The wood samples were dried at 103 °C for 24 h to determine dry matter. The wood (5 samples per treatment) was treated with propolis extract at 5 different concentrations by the vacuum method—15 min under vacuum conditions—0.8 kPa and 2 h under an atmospheric pressure, according to EN 113:1996 [37]. After impregnation, all the samples were immediately removed from the extract and weighed to determine the propolis extract uptake. The wood sample retention (kg/m3) was calculated by following equation:
R   ( k g / m 3 ) = ( M b M a ) · c · 10 v
where: Ma—the wood mass before treatment (g); Mb—the wood mass after treatment (g); c—the concentration of the propolis extract (%); v—volume of the wood sample (m3).
After impregnation, all the wood samples were cured for four weeks in room conditions (RH = 65 ± 5%; T = 20 ± 2 °C).

2.4. Decay Resistance Test

The decay resistance of the wood treated with the propolis extract against brown-rot fungus—Coniophora puteana (Schumacher ex Fries) Karsten BAM 112 (BAM Ebw. 15)—was carried out in accordance with the modified EN 113:1996 [37]. The agar medium consisting of malt extract powder (50 g), agar (20 g) and deionized water (1000 mL) was used to grow the fungi cultures.
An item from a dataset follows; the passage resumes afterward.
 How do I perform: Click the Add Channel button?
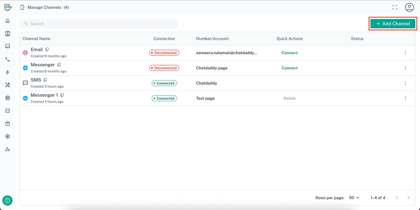[393, 24]
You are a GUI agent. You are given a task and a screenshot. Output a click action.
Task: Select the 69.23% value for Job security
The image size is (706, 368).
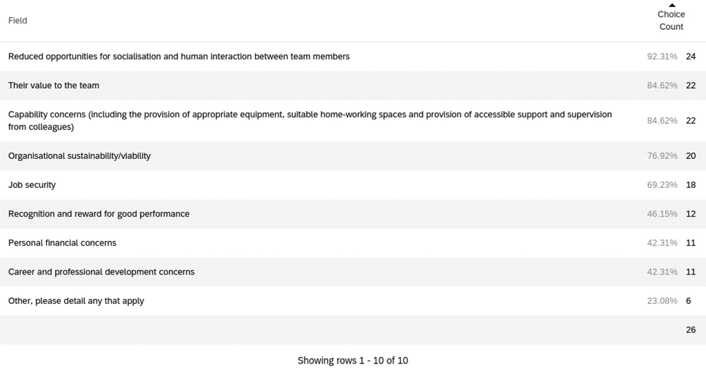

The wood samples were placed into Petri dishes and exposed to decay fungi at 22 °C ± 2 °C and a relative humidity of 70% ± 5% for 8 weeks. After this time, the fungus mycelium was removed from each wood sample and the samples were weighed. The decay resistance was determined according to the percentage of the mass loss of the wood samples caused by the fungi, which was calculated based on the mass difference before and after the test.

2.5. Ergosterol Concentration Analysis

The ground wood samples after exposure to C. puteana (0.1 g) were extracted with 2 mL methanol and 0.5 mL of 2M aqueous sodium hydroxide (Avantor Performance Materials, Gliwice, Poland). The samples were irradiated thrice in a microwave oven (370 W) for 10 s. After cooling down, the solutions were neutralized with 1M aqueous hydrochloric acid (Avantor Performance Materials, Gliwice, Poland). Then, the samples were thrice extracted with 4 mL of n-pentane (Sigma Aldrich, Darmstadt, Germany). The combined pentane extracts were evaporated for dryness and before analysis dissolved in 1 mL of methanol and 20 µL of the thus prepared mixture was analyzed by high pressure liquid chromatography (HPLC) using the Waters 2695 chromatographer (Waters, Manchester, MA, USA). The ergosterol separation was performed on a 3.9 mm Nova Pak C-18, 4 mm column, with methanol: acetonitrile (90:10, v/v) as the mobile phase, at a flow rate of 1.0 mL/ min. Ergosterol was detected with a Waters 2996 Photodiode Array Detector (Waters, Manchester, MA, USA) set at 282 nm. The presence of ergosterol was confirmed by a comparison of the retention times with the external standard and by co-injection of every tenth sample with an ergosterol standard. The detection limit was 0.01 µg/g and standard deviation was below 7%. Each sample was made in triplicate and three independent experiments were performed.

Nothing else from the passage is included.